Task details:
Reproduce the whole of the data exactly.

Extracted records:
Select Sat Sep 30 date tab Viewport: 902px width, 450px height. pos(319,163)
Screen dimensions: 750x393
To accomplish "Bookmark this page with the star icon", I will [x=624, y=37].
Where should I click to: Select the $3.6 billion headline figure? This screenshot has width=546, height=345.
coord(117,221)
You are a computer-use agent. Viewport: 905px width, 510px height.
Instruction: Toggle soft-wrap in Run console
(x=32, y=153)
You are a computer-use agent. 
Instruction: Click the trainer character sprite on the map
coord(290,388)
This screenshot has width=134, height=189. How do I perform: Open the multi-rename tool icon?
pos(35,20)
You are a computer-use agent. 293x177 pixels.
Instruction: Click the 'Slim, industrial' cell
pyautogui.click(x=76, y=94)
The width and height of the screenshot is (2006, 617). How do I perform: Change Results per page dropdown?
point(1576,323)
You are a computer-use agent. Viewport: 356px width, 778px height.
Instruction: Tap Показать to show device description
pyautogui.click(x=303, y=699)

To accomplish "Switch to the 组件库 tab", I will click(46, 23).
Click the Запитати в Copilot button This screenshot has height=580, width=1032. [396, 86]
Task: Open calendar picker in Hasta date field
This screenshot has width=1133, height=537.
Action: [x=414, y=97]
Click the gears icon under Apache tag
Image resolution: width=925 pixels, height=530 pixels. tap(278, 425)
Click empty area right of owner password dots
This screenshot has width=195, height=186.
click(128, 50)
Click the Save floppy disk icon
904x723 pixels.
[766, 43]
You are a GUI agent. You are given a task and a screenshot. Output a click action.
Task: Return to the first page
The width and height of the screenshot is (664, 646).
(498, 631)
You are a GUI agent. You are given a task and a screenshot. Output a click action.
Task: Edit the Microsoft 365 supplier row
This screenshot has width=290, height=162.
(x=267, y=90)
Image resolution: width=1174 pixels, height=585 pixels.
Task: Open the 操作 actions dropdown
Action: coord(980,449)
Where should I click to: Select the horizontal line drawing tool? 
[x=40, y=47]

Task solution:
Select Sat Sep 30 date tab Viewport: 902px width, 450px height. pos(319,163)
Screen dimensions: 750x393
To accomplish "Bookmark this page with the star icon", I will [x=624, y=37].
Where should I click to: Select the $3.6 billion headline figure? This screenshot has width=546, height=345.
coord(117,221)
You are a computer-use agent. Viewport: 905px width, 510px height.
Instruction: Toggle soft-wrap in Run console
(x=32, y=153)
You are a computer-use agent. 
Instruction: Click the trainer character sprite on the map
coord(290,388)
This screenshot has width=134, height=189. How do I perform: Open the multi-rename tool icon?
pos(35,20)
You are a computer-use agent. 293x177 pixels.
Instruction: Click the 'Slim, industrial' cell
pyautogui.click(x=76, y=94)
The width and height of the screenshot is (2006, 617). How do I perform: Change Results per page dropdown?
point(1576,323)
You are a computer-use agent. Viewport: 356px width, 778px height.
Instruction: Tap Показать to show device description
pyautogui.click(x=303, y=699)

To accomplish "Switch to the 组件库 tab", I will click(46, 23).
Click the Запитати в Copilot button This screenshot has height=580, width=1032. [396, 86]
Task: Open calendar picker in Hasta date field
This screenshot has width=1133, height=537.
Action: [x=414, y=97]
Click the gears icon under Apache tag
Image resolution: width=925 pixels, height=530 pixels. tap(278, 425)
Click empty area right of owner password dots
This screenshot has width=195, height=186.
click(128, 50)
Click the Save floppy disk icon
904x723 pixels.
[766, 43]
You are a GUI agent. You are given a task and a screenshot. Output a click action.
Task: Return to the first page
The width and height of the screenshot is (664, 646).
(498, 631)
You are a GUI agent. You are given a task and a screenshot. Output a click action.
Task: Edit the Microsoft 365 supplier row
This screenshot has width=290, height=162.
(x=267, y=90)
Image resolution: width=1174 pixels, height=585 pixels.
Task: Open the 操作 actions dropdown
Action: coord(980,449)
Where should I click to: Select the horizontal line drawing tool? 
[x=40, y=47]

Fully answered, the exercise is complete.